• **Your goal**: Report only the number of lines below in which the string "will" appears.

• **Pixel coordinate grounding data**:
○ ○ ○ ○ ○

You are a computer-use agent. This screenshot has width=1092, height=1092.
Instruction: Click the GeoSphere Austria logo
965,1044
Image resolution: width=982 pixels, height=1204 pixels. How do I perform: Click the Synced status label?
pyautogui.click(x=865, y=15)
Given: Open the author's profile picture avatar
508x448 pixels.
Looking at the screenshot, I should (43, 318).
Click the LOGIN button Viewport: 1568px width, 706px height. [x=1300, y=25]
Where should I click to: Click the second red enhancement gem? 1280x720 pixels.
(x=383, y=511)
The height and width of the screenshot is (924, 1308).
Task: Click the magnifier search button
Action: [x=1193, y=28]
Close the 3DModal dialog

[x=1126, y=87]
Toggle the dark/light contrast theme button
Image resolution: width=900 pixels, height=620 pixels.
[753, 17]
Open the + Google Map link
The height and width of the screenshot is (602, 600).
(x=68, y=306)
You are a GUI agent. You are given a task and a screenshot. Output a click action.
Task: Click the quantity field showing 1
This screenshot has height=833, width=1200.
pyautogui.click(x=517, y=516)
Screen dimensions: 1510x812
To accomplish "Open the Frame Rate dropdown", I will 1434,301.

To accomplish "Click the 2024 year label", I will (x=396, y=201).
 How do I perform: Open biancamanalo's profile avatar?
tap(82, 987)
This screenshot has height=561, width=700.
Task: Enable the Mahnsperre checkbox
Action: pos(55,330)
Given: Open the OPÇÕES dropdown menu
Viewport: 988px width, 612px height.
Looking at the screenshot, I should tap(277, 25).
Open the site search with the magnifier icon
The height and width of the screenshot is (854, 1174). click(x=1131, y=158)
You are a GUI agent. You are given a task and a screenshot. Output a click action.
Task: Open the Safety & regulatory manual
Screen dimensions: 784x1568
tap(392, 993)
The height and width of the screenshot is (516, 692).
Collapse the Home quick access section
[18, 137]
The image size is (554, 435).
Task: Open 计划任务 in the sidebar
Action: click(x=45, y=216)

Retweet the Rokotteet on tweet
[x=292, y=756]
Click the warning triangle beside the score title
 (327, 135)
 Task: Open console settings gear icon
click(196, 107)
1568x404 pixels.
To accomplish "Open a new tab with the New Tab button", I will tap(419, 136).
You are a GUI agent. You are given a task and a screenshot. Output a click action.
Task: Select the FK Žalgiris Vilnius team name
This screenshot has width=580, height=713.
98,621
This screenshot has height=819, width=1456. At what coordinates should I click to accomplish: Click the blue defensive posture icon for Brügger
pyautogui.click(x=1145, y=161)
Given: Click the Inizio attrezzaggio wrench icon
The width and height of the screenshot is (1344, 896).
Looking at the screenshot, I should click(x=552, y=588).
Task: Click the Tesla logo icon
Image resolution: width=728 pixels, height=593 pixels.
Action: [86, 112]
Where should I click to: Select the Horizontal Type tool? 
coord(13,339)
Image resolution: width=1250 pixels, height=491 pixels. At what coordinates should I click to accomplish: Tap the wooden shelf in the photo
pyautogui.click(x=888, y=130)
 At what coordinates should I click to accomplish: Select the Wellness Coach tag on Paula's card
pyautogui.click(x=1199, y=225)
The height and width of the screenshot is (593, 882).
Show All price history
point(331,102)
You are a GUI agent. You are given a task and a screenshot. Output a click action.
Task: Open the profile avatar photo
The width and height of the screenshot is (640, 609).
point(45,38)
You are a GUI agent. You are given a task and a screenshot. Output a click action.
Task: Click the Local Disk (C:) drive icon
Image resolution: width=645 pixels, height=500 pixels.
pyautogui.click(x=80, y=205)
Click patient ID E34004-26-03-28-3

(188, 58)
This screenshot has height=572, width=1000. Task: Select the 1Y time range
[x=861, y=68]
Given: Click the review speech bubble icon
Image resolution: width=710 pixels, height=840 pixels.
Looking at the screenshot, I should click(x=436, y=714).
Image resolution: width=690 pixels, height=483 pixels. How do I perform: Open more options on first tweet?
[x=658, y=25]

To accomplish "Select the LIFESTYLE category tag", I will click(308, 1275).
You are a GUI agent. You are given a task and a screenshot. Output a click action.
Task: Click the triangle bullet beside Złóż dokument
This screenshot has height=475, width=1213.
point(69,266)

○ ○ ○ ○ ○

• **Exercise result**: 4